A movement behind me catches my eye. My mom raising her hand like she’s in elementary school. I’m sure she’s piping up to inform the judge I have no trust fund, but Dad grabs her hand and brings it back down to silence her.

When Mom is sitting still again, the judge’s eyes come back to me. “You have until your twelve sessions are complete. One session a week gives you twelve weeks to get yourself under control, and to finish the dock rebuild. If, at the end of that three months, you’ve missed a session, or the dock is not complete, then we’ll end up right back here, but next time, I will not be as forgiving.”

The judge looks to Jess. Then to the guys sitting at the table to my right. She looks past me, possibly to my mom and her cleavage. Then, finally, she looks to me once more and lifts a single brow. “Do we have an understanding?”

I lower my chin. “Yes, Your Honor.”

I twitch when she brings her hammer down onto the desk.

“We will adjourn for three months. See you in the winter, Mr. Hart. Perhaps then, you will wear a tie.”

 

 

Ally

 

 

Work Experience

 

 

“It’s like I’m in the Wild West out here, Mom.” I walk the main street of this town that houses something like fifteen thousand people, despite the smalltown cliché, bullet-riddled ‘welcome to town’ sign quoting a different number. “I’m just waiting for the horses and wagons to roll on down the road.”

“You are being exceptionally dramatic, Allyson.”

I never knew a person could hear an eyeroll until I grew up and moved out of home.
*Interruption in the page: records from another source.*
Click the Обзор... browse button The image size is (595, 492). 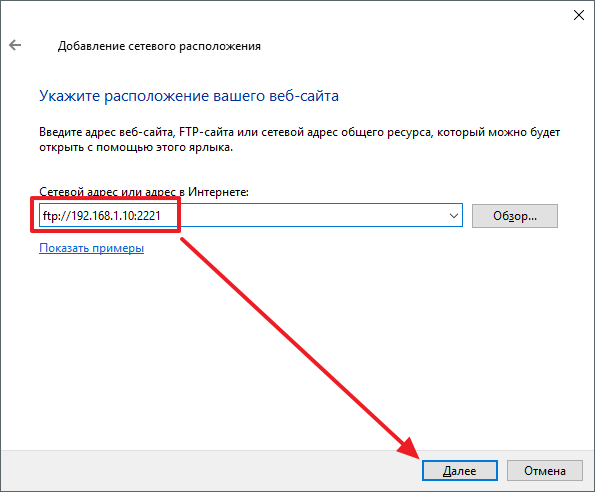click(x=515, y=216)
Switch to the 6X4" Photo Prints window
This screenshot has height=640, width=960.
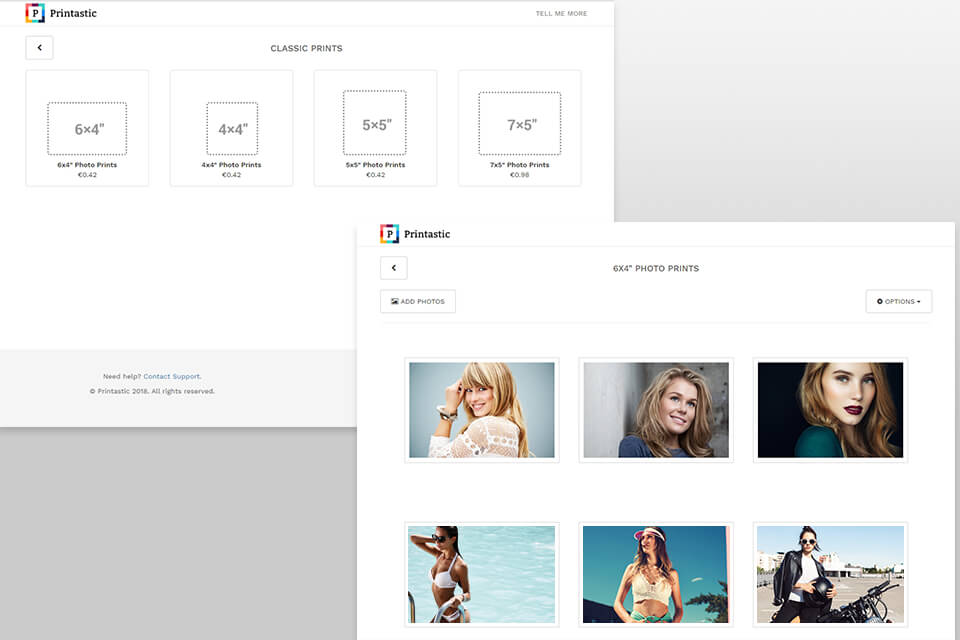(656, 268)

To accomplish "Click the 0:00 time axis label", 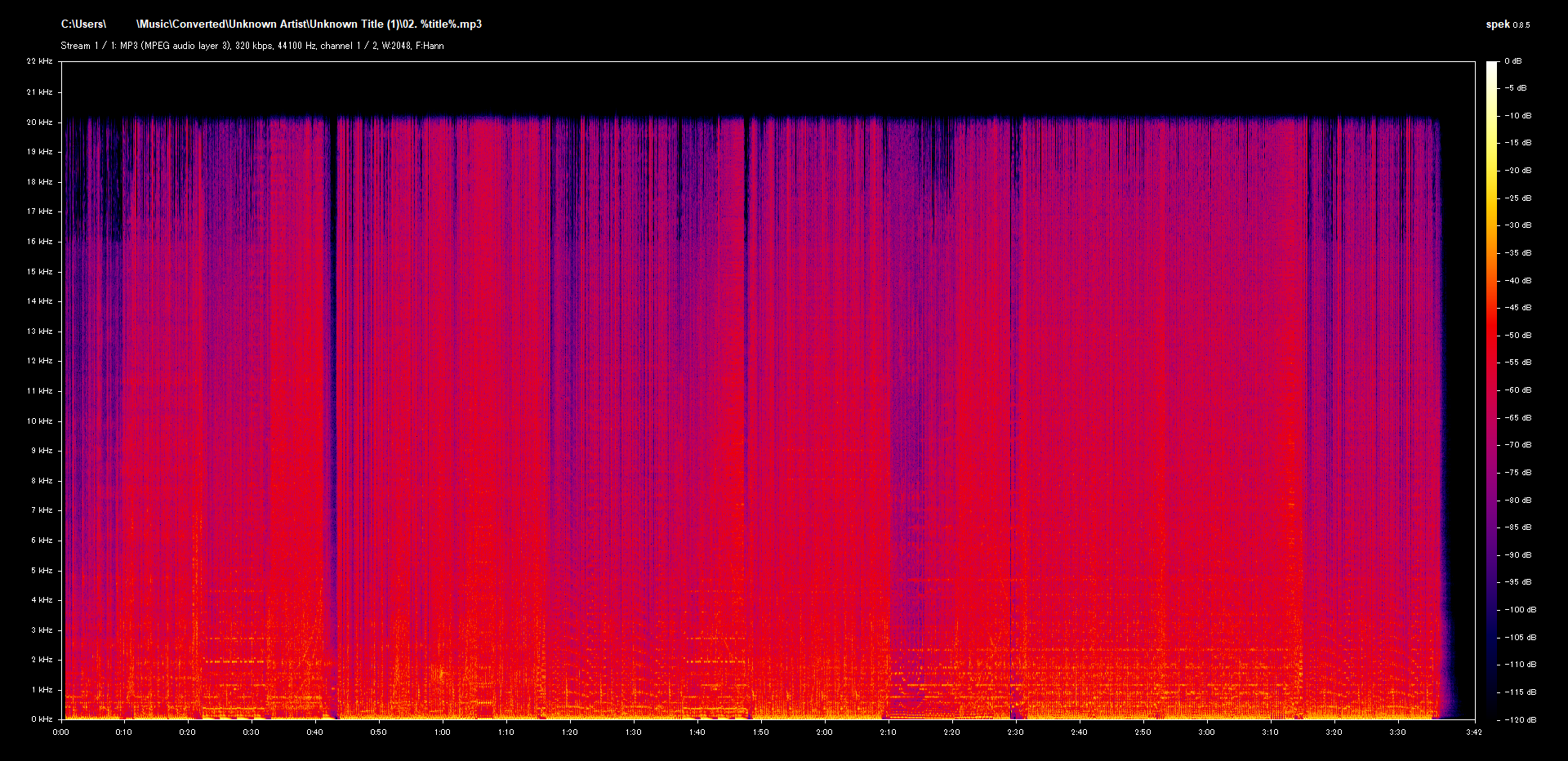I will pos(61,732).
Back when I was a kid, my mother’s parenting style could be best described as ‘chaos’. She was a free spirit, a wild card, while I was the one enforcing rules and talking her down from spontaneity and craziness.

Now I’m a woman, and we seem to have switched roles… sort of. She’d still be a pot-smoking hippie who enjoys unsafe sex if I allowed it. But she also has a better handle on dramatics than I do, and best of all, not once in all these years have we not been friends.

It’s nice, of course. I love being my mom’s friend, even after my teen years – the years when her wild spirit warred with her motherly duties of keeping me from becoming a statistic like she was. ‘Teen mom’ are curse words in our home. Despite the trauma of being forced to slide condoms onto phallic-shaped fruit every single time I loitered in the kitchen, once I cleared those teen years, things went back to normal for us. I became the serious one, and she, the eternally immature one.